### READING PASSAGE:
-----
And while that period spurred a lot of fisticuffs, she reflects that it’s what’s made her so adaptable. “I feel like everything that has transpired in my life were lessons. Moving around was definitely one of them. [That period] was teaching me to never get too comfortable in a certain environment.” She raves that now “I’ve learned to walk in a room. It could be a thousand people I don’t know, and I can dominate the whole room. I can break the ice because I’ve become so comfortable with myself.”

Her natural comedic chops are evident when our convo meanders into broke X users and parents who are overly reliant on tablets to pacify their child. You get why her friend and “Splash Brothers” collaborator Karrahboo has previously noted “she makes me happy.” While Anycia seems like a natural star, entertainment wasn’t her first passion. Anycia recalls wanting to be a veterinarian, a photographer for forensic investigators, or a mental-health professional. “I love people and I love animals,” she says. “I would see kids’ whole demeanor change [in the mental-health facility] as soon as they were in the room with love.”

As she got older, she became more well-known around certain Atlanta scenes, and grew up with Atlanta rappers like KEY! and Unotheactivist, but says their success never pushed her to make music — though she occasionally dabbled. After a short stint in barber school, she pursued her love of working with kids while she was a teacher at a day care, and she also moonlighted as a hostess at a club on Fridays, Saturdays, and Sundays. Her schedule was lucrative, but it wasn’t fulfilling, and eventually, she crashed. 

“One day I just quit both jobs and I was like, ‘Sayonara baby. I got to do what I want to do,’” she says. “I swear to God, I sat in my closet and I just cried. I was like, ‘I can’t do this forever. I’m not happy.’ The only aspiration I ever have in life is not to be the richest woman in the world or nothing like that. My only aspiration in life is to be comfortable and happy.”

Her savings were dwindling, her car was failing and needed weekly oil changes, but she was determined to make something shake. She spent her last money on studio time and prayed for signs that music was the correct path, and they steadily came in through choice encounters with people who helped further her career. After she posted a trailer of the music video for “BRB,” producer jetsonmade posted it and lauded her potential. “After that we locked in,” Anycia says. “We started doing music together and everything went from here.” She credits him for his music advice as well as helping her with music videos.
-----
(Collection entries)
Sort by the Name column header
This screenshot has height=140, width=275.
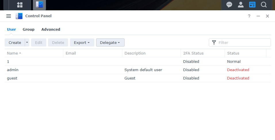pos(12,53)
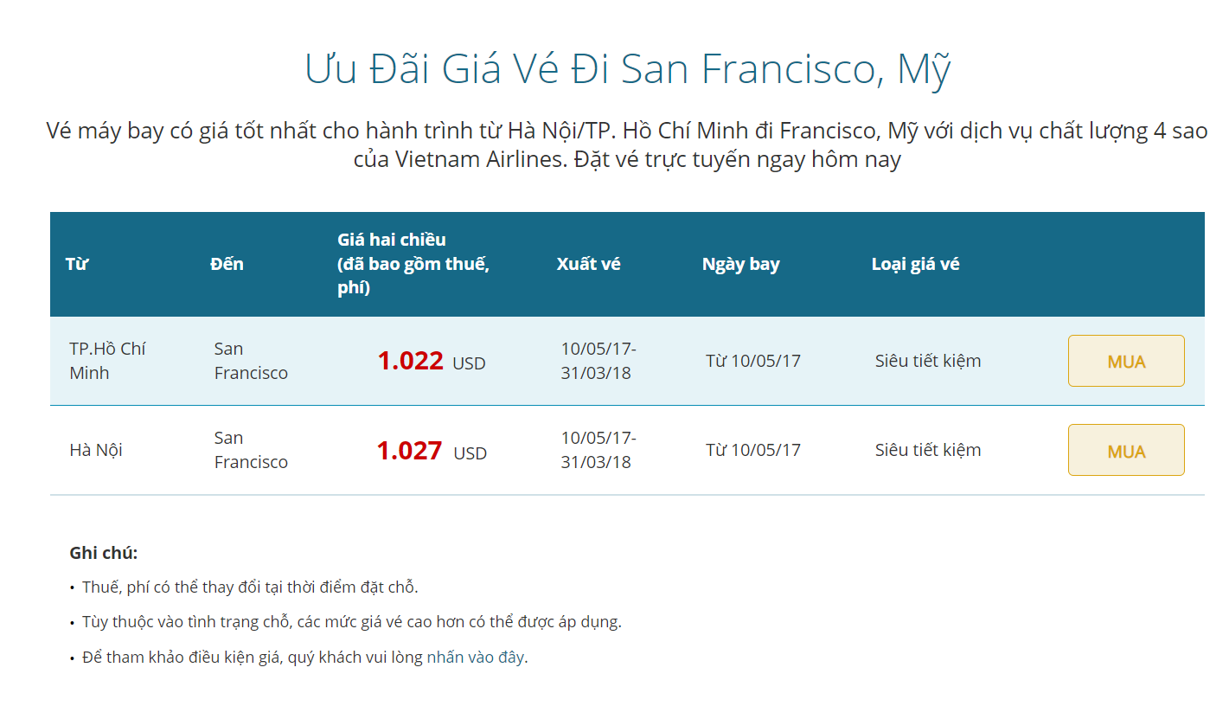Click San Francisco destination in TP.Hồ Chí Minh row
Image resolution: width=1229 pixels, height=706 pixels.
click(251, 361)
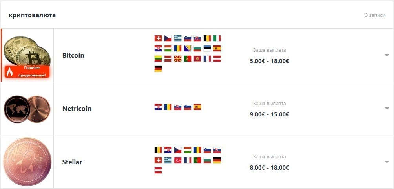The image size is (394, 189).
Task: Click the Stellar rocket coin thumbnail
Action: (27, 162)
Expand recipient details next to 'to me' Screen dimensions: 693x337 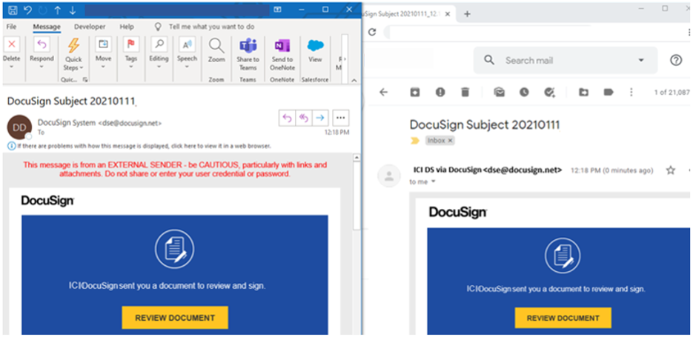tap(434, 181)
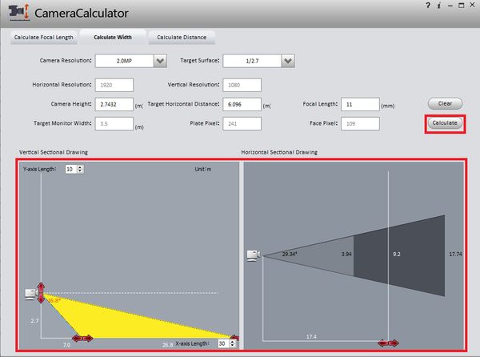This screenshot has height=357, width=480.
Task: Click the CameraCalculator logo icon
Action: click(x=19, y=12)
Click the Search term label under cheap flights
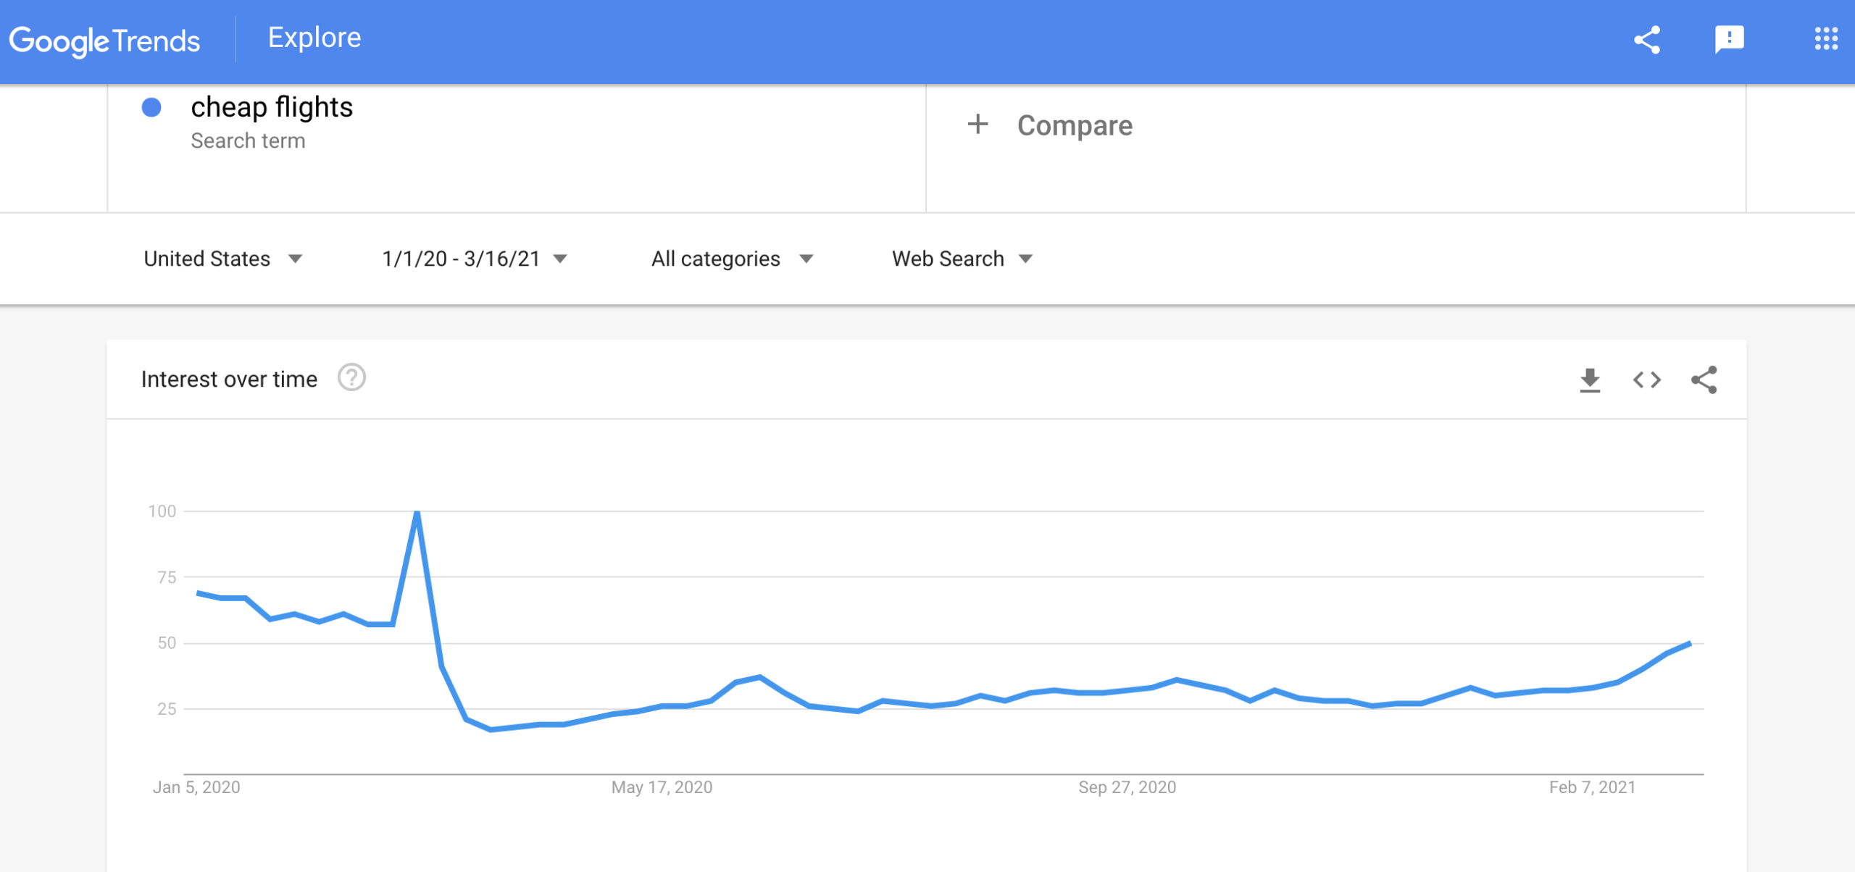The height and width of the screenshot is (872, 1855). pyautogui.click(x=247, y=141)
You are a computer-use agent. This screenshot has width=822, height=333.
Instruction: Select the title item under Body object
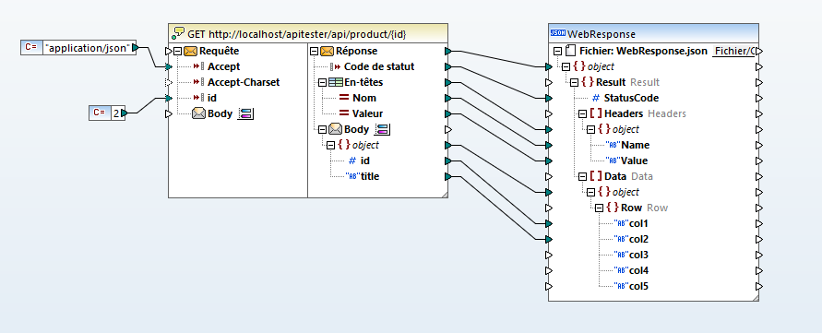click(x=370, y=177)
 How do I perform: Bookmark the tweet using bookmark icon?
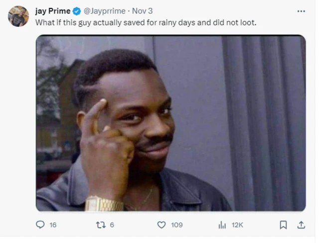(283, 225)
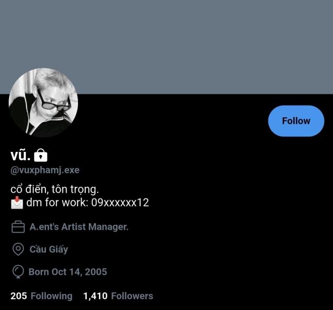Click the 1,410 followers count number
The height and width of the screenshot is (310, 333).
96,296
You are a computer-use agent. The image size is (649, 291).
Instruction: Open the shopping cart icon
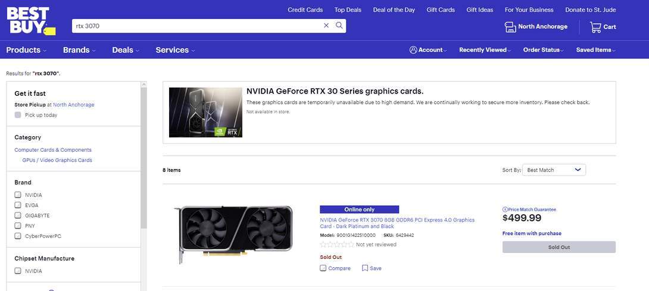595,27
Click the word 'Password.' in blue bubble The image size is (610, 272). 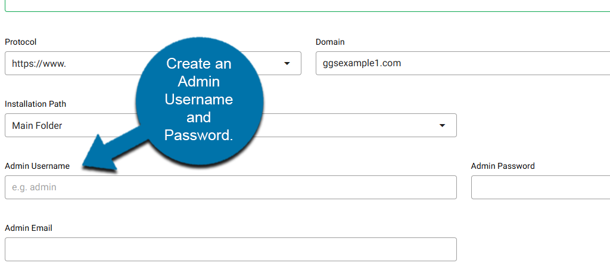click(x=198, y=135)
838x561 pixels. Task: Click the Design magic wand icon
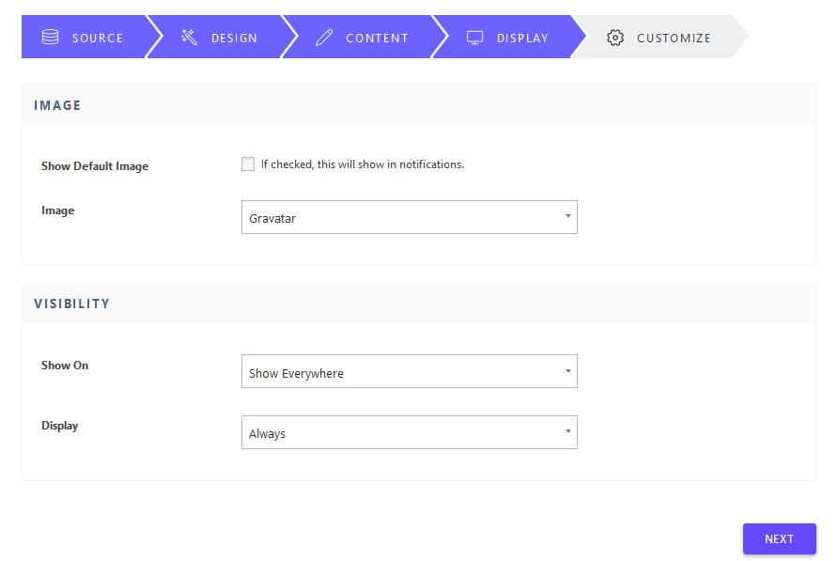point(189,37)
-----
### WORK TASK 1:
Reproduce the passage about Anycia between "As she got older, she" and "eventually, she crashed.", inclusive.
### WORK TASK 2:
According to the passage about Anycia, what three careers did she once want to pursue?
### WORK TASK 3:
Continue the passage about Anycia from the point where it ends.
The lines have nothing to do with the work on the passage about Anycia.

### REPLY 1:
As she got older, she became more well-known around certain Atlanta scenes, and grew up with Atlanta rappers like KEY! and Unotheactivist, but says their success never pushed her to make music — though she occasionally dabbled. After a short stint in barber school, she pursued her love of working with kids while she was a teacher at a day care, and she also moonlighted as a hostess at a club on Fridays, Saturdays, and Sundays. Her schedule was lucrative, but it wasn’t fulfilling, and eventually, she crashed.

### REPLY 2:
A veterinarian, a photographer for forensic investigators, or a mental-health professional.

### REPLY 3:
She also crafted “So What” during that period, a Popstar Benny-produced song for which she filmed a low-frills video. “Child, I had on a crooked wig, a Walmart bikini, some tequila, a GoPro, and a dream. We had us a good time,” she says of the October 2023 visual, which quickly went viral. “I woke up one day, it was getting hella views, and Kevin Durant [shared it]. I was like, ‘What the fuck? Y’all like this shit?’” The people liked it so much that it led to her becoming an opener on Veeze’s 2023 Ganger tour. A month later, she dropped Extra, a six-song EP featuring “BRB,” the frenetic “Refund,” and a slew of songs like “Big Body” and “Drop Top,” where her smoky voice seeps out over smooth production.

That vibe carries over to her debut album, with songs such as “EAT!,” “Call,” with Luh Tyler, and “That’s Hard,” with Cash Cobain, making it the kind of smooth listen that fits into a playlist of hustler braggadocio, except it’s the woman on her boss shit. “Nene’s Prayer” isn’t a continuation of her first rap at church, it’s an anguished text block of a track with well-wishes like “I hope you get up out the car, and then your phone crack.” Her nomadic experience is apparent in the sonics, as there are elements of Atlanta and Detroit in the production, especially on “Type Beat” and “Up, Lit.” The album further entrenches her as one of the “rap girlies” who make music for the turn-up as well as chill vibes. She’s already mastered her sound, but she tells me that the refinement is a self-involved process.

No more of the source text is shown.